2 No hearing is necessary to resolve these motions. See Local Rule 105.6. For the reasons that follow, I shall deny the Motion to Strike (ECF 39), and I shall grant in part and deny in part the City Motion (ECF 38) and the DNR Motion (ECF 40). I. Factual Background3 The Littles own a beachfront townhouse in Ocean City, Maryland. ECF 37, ¶ 9. The

property, located on Atlantic Avenue, is part of the Surf Village residential development complex. Id. Plaintiffs’ unit lies at the end of a row of condominiums, with one side abutting 32nd Street. Id. ¶¶ 31-32; see ECF 37-2. A side lot, roughly ten feet wide, referred to by the parties as “Parcel A,” separates plaintiffs’ property from the 32nd Street sidewalk. ECF 37, ¶ 21; ECF 37-2. Surf Village was built in or about 1966. ECF 37, ¶ 20. Upon completion, the developer, Charles Lynch, retained ownership over small, unbuildable plots of land scattered throughout Surf Village, including Parcel A. Id. On September 15, 1975, Lynch gifted Parcel A to the City. Id. ¶ 24. Plaintiffs aver that Lynch transferred Parcel A “without giving proper notice of the conveyance to the adjacent property owner . . . .” Id.

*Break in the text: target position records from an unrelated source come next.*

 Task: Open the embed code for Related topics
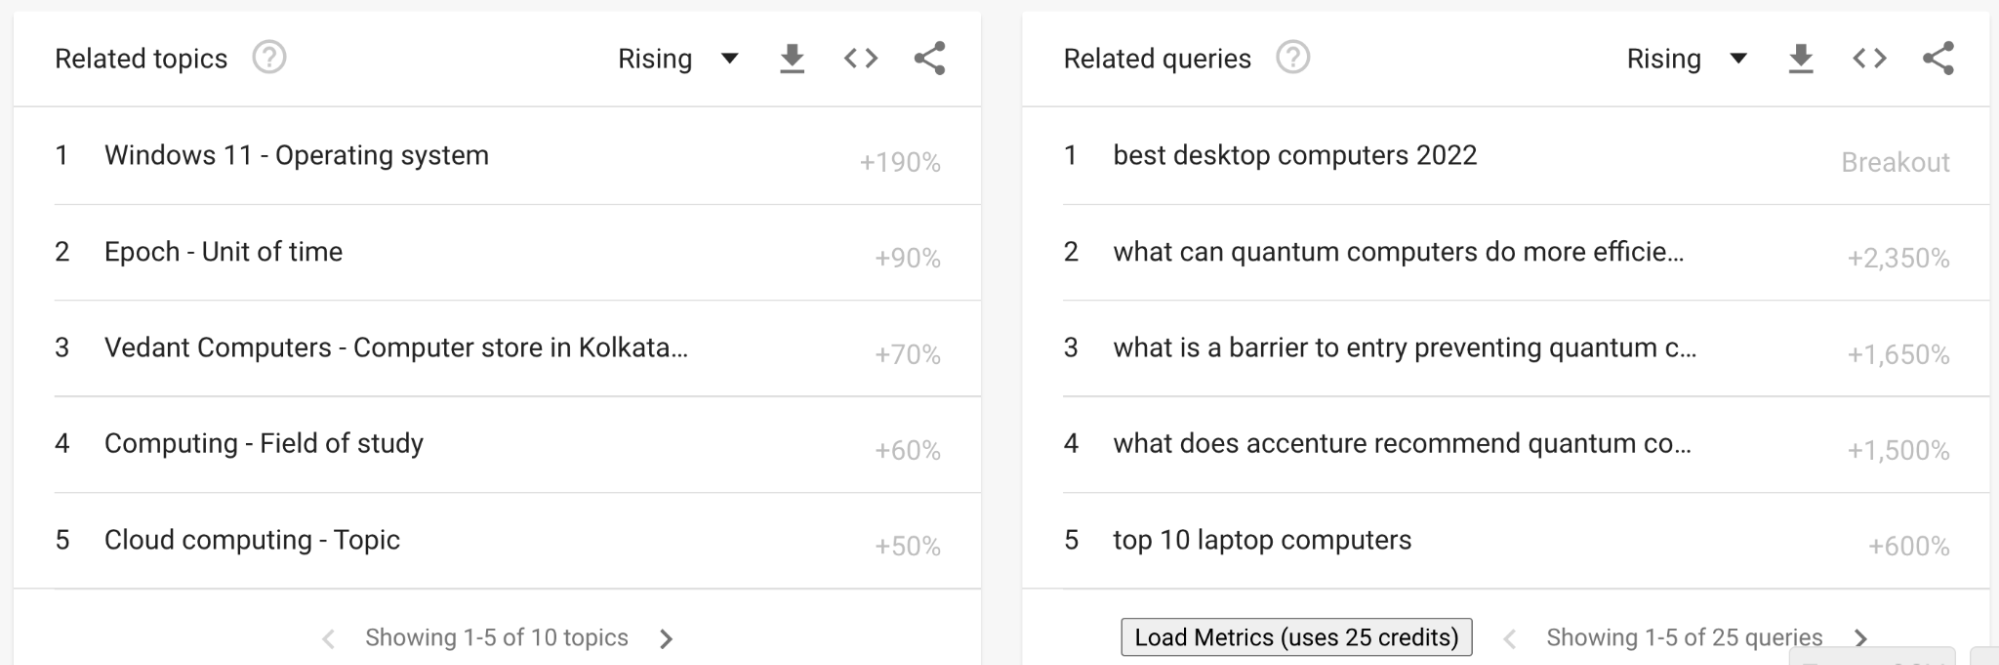(860, 58)
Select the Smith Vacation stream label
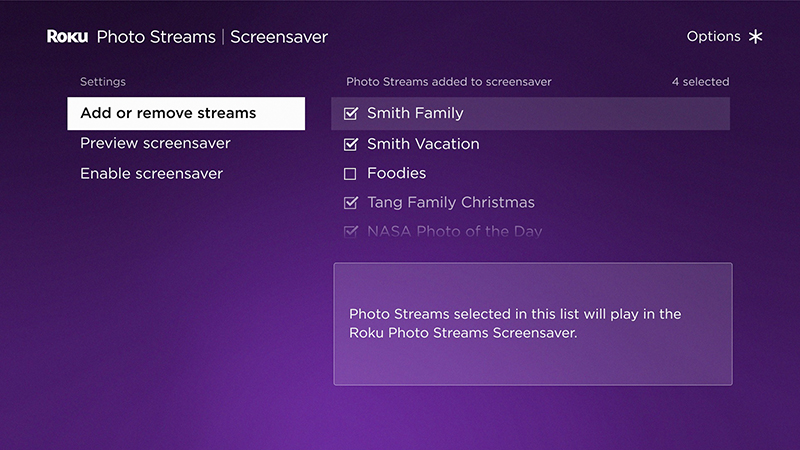 pos(423,144)
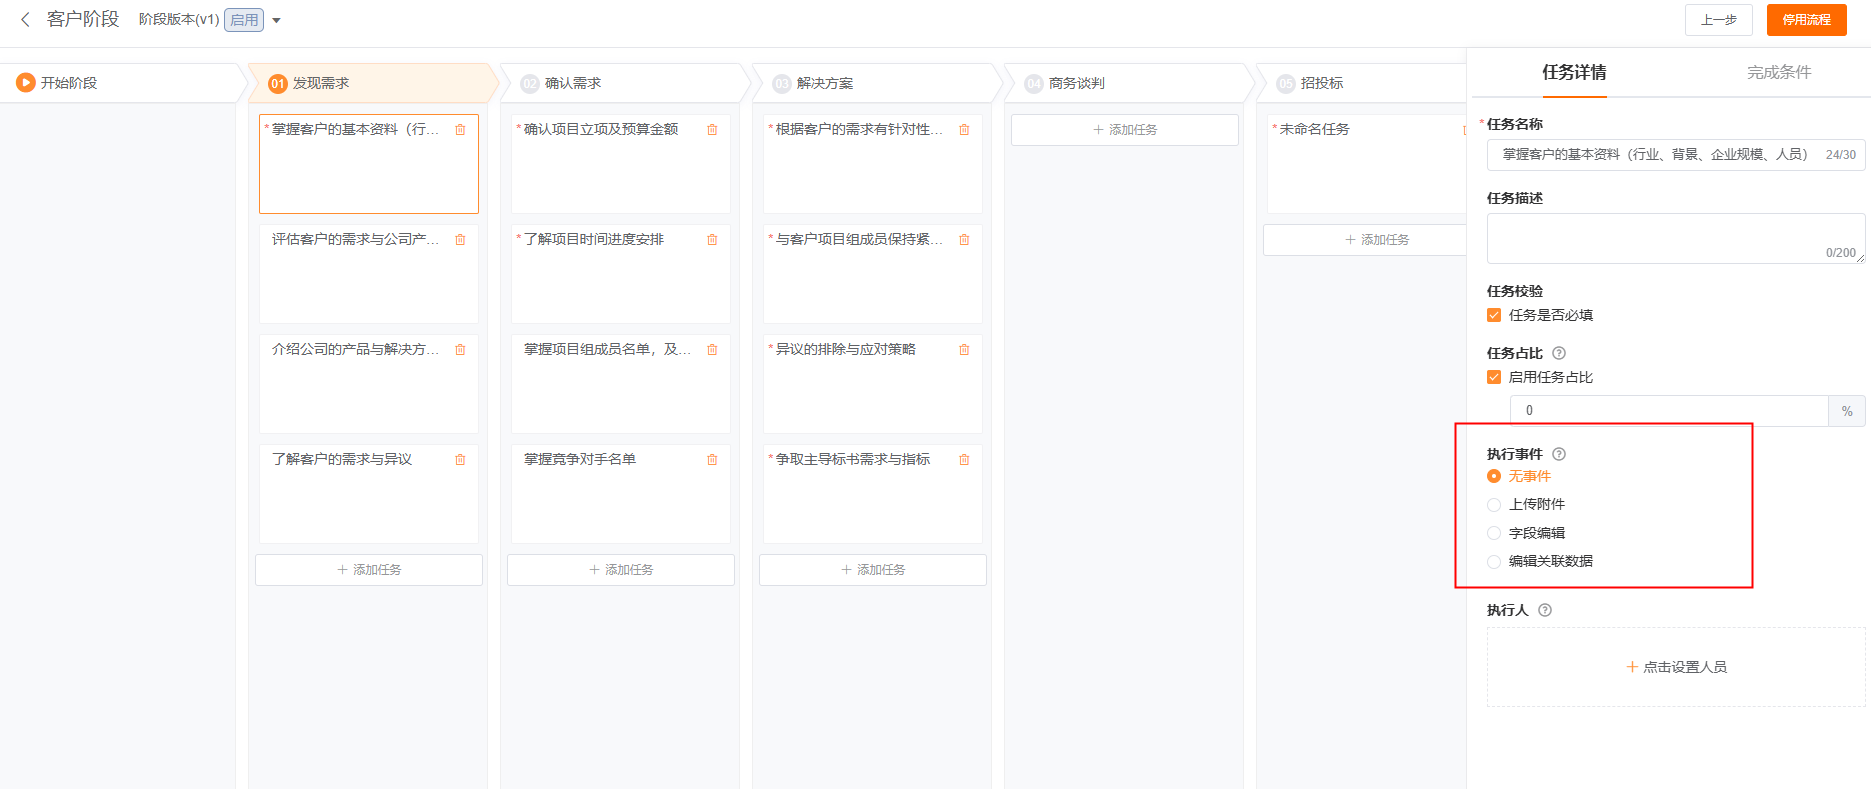Switch to the 任务详情 tab
The height and width of the screenshot is (789, 1871).
tap(1574, 72)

In 1985, a fire totally destroyed Surf Village. Id. ¶ 28. Although the condominiums were originally three stories, they were rebuilt as four-floor units. Id. According to plaintiffs, this violated the City’s Comprehensive Zoning Ordinance (“Ordinance”), which mandates that four- story buildings must be set back at least ten feet from City property. Id. ¶¶ 22, 29-30. Despite the violation, the City did not block the construction of new units. Id. ¶ 29. The Littles purchased their townhouse on May 18, 1994. Id. ¶ 18. In May 2005, the City extended 32nd Street towards the ocean. Id. ¶ 31.